Writing used to be art.
These days it seems an inconvenience.
Blogs, emails, and text messaging.
I seem to do my best with Opera, symphonies, and a little “Brown Eyed Girl”.
I spend solitude and random afternoons flipping through old photos.
Myself, friends forgotten, and the ones who have passed onto that great unknown.
I have no decisions on where words should go.
The pen leads my armies march.
Patton as my ink, and I am the fifth army just following along as if a dog of war.
I have no answers as of yet, on how to create, or make original something as old as the language I read demands
I believe, somehow, that I must write enough content to break free of what I have read, stolen, or been influenced by to become original.

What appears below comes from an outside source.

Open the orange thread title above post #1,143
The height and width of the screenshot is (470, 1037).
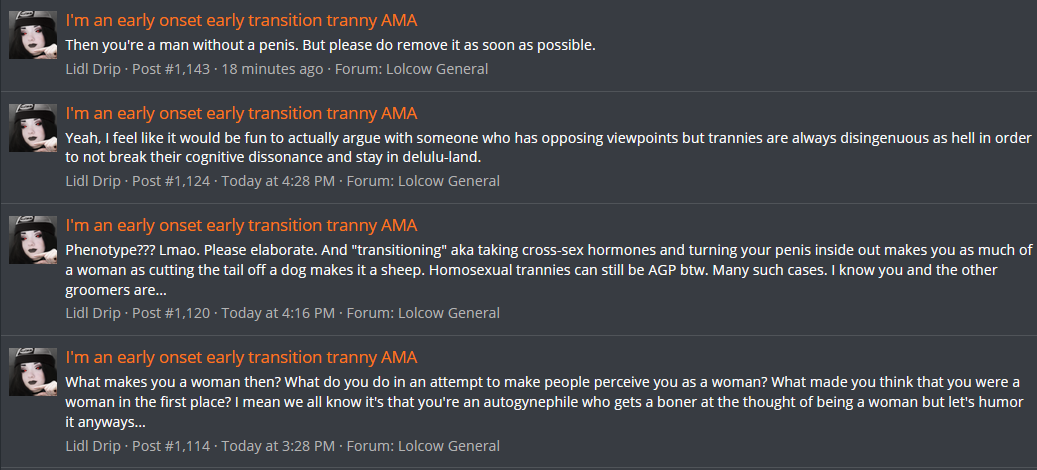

Writing like masturbation takes years of practice and repetition to perfect. You never came out with a bad product, but eventually you become an artist and not just some jerkoff.
At first, a young artist gets a glimpse of what is possible and that is enough to get them through the lonely nights.
Eventually, a style, precision, and fantasy appear and we all become artists.
I aspire to be no Rembrandt or Picasso.
I aspire to be the artist you are now beginning to read. I am complete in myself as the painter of me.
I am the in between.
I am the never before.
I am the voice of nothing, everything, and the river streams running since the dawn of time.
I am the voice of something never read, heard, seen, or described before.
I am your desperate soul explained.
I am the knife at your throat, and the calming hand on your shoulder.
I am the color on your canvas and the blackest of ink smeared with tears of sentimentality.